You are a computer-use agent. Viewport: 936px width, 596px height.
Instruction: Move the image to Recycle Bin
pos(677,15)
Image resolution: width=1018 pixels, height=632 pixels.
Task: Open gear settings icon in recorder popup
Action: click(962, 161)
• • • • •
◆ Work to complete
Print every one of the records above again, line by line, without altering any character.

◆ Written response
You are a computer-use agent. Viewport: 936px width, 596px height.
Instruction: Move the image to Recycle Bin
pos(677,15)
Image resolution: width=1018 pixels, height=632 pixels.
Task: Open gear settings icon in recorder popup
Action: click(962, 161)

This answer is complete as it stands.